═════ DATA FOR THE TASK
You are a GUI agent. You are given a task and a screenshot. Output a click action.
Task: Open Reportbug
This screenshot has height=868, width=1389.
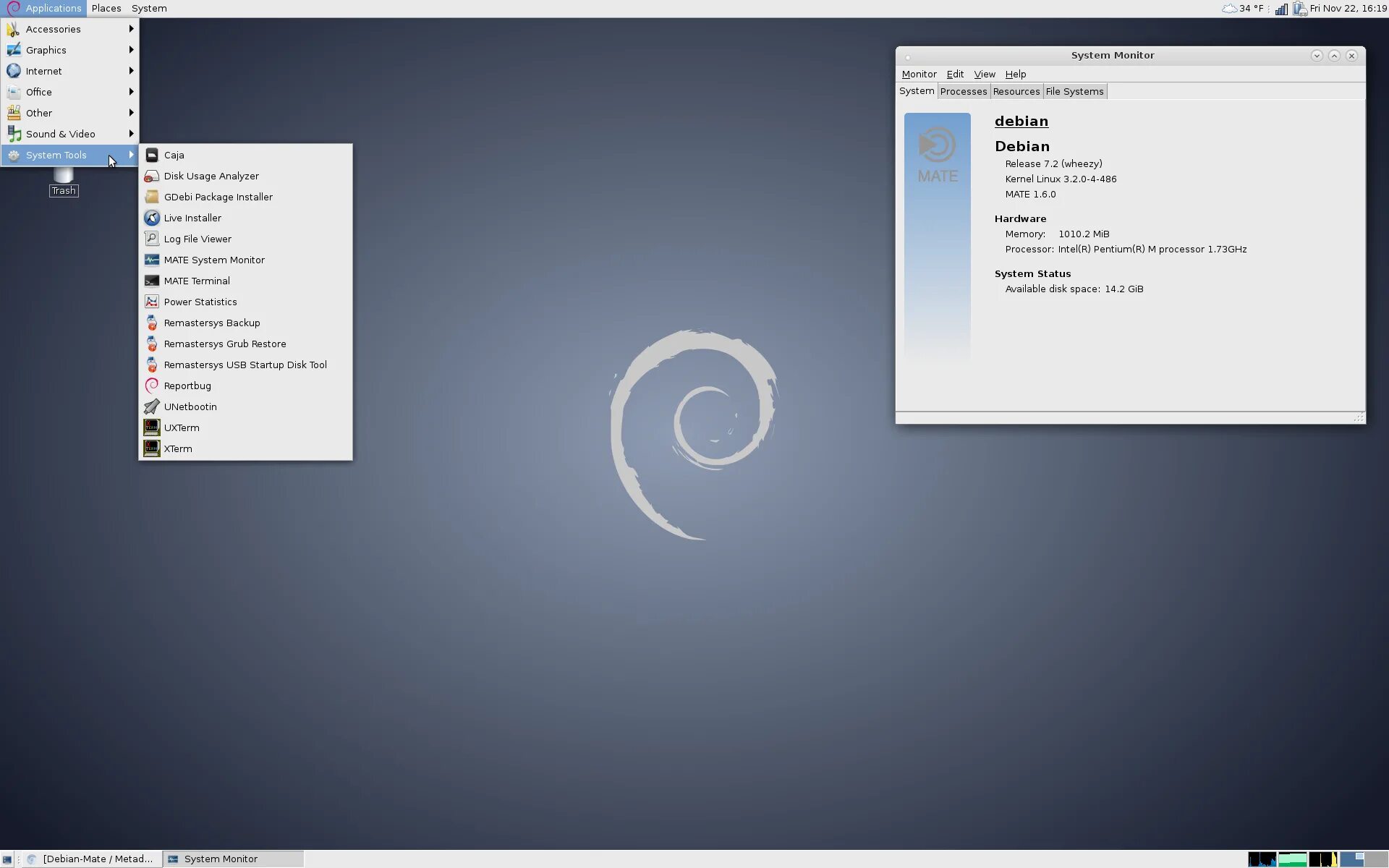(187, 386)

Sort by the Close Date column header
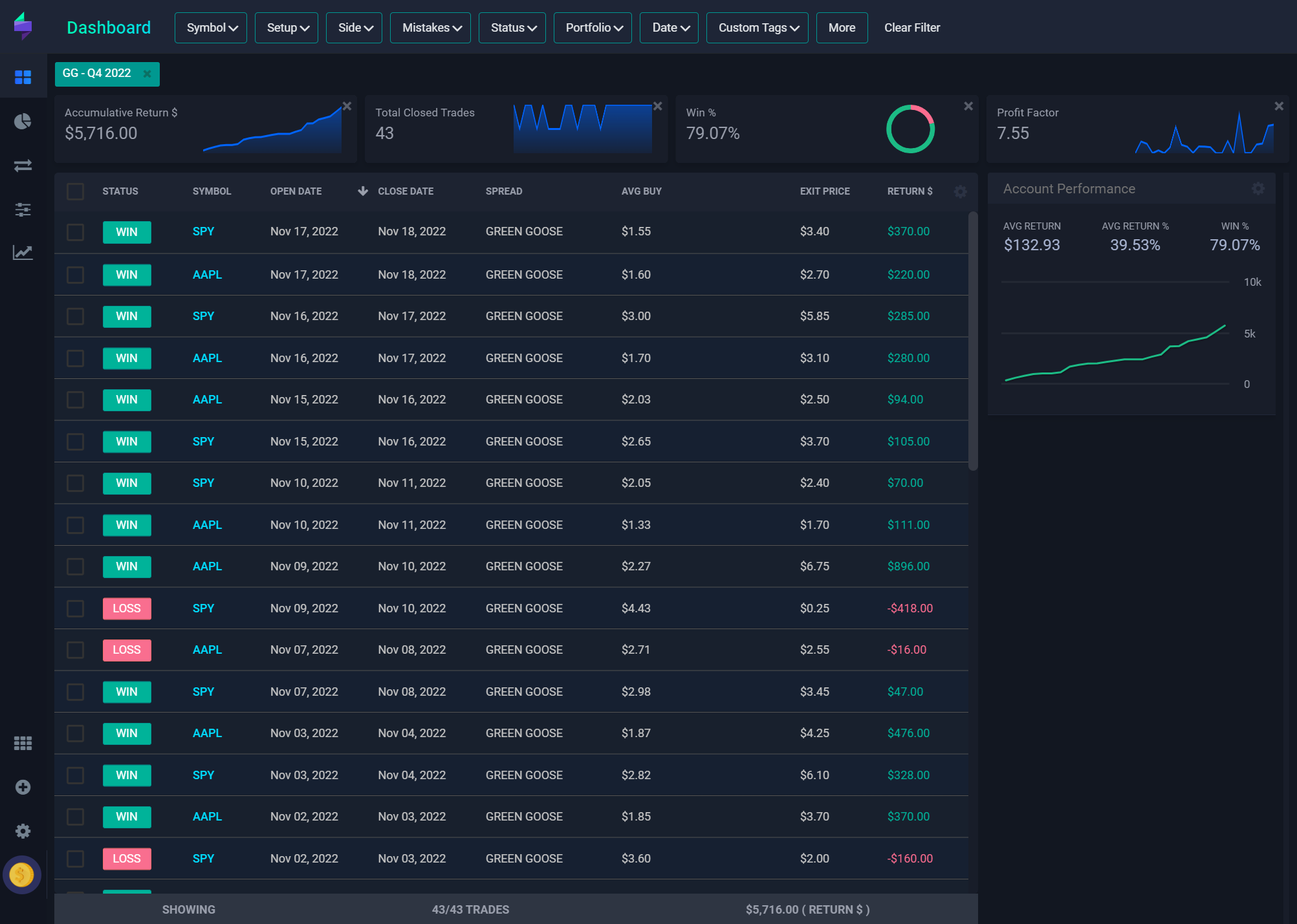(x=405, y=191)
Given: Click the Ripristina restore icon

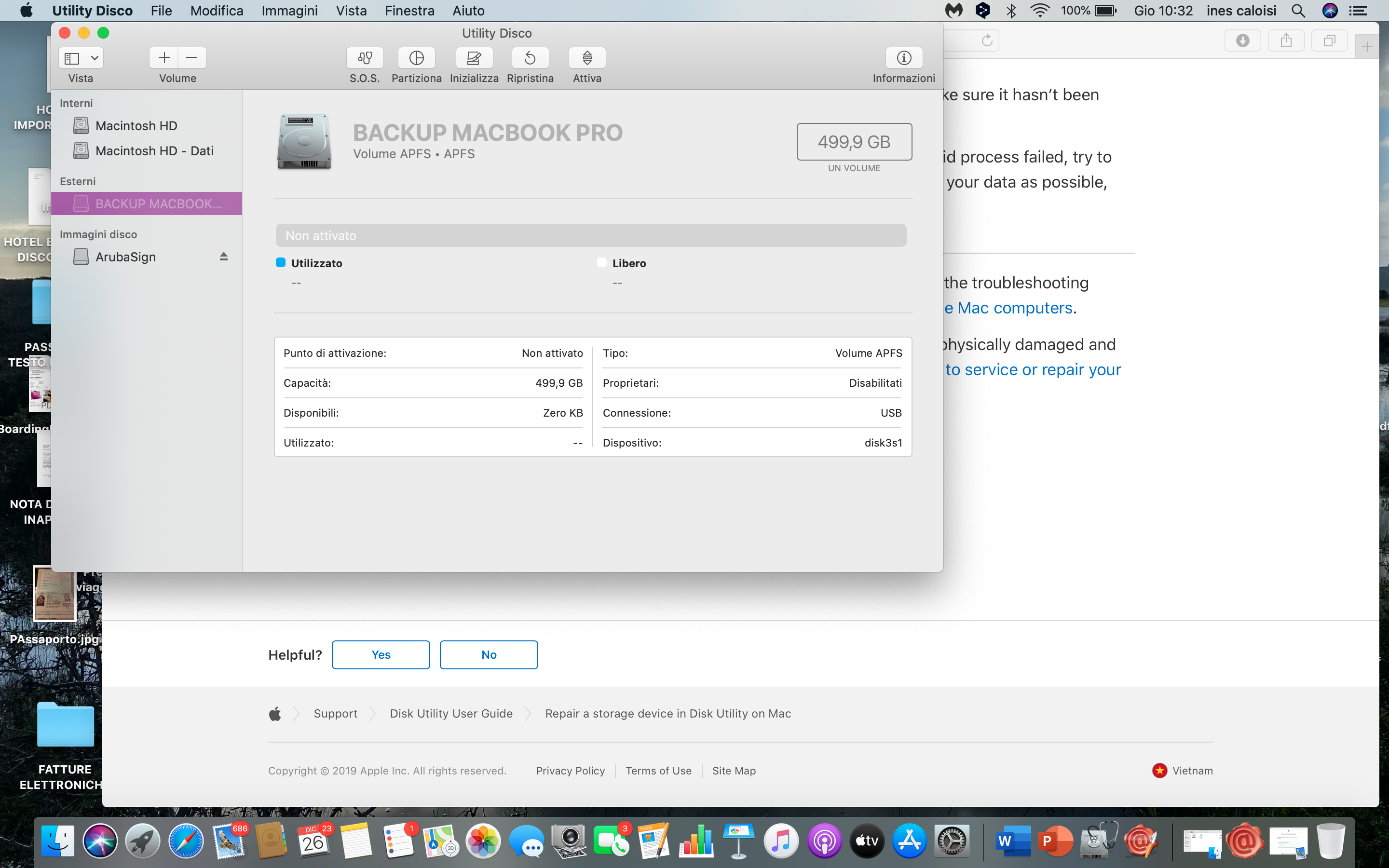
══════════
WORK REQUEST →
Your copy should consist solely of the lines from the line containing "This screenshot has height=868, width=1389." through the last line of the records above, reproduced exactly, with the pictures left out.

REPLY →
This screenshot has height=868, width=1389.
(187, 386)

Sort by the Close Date column header
(x=405, y=191)
Given: Click the Ripristina restore icon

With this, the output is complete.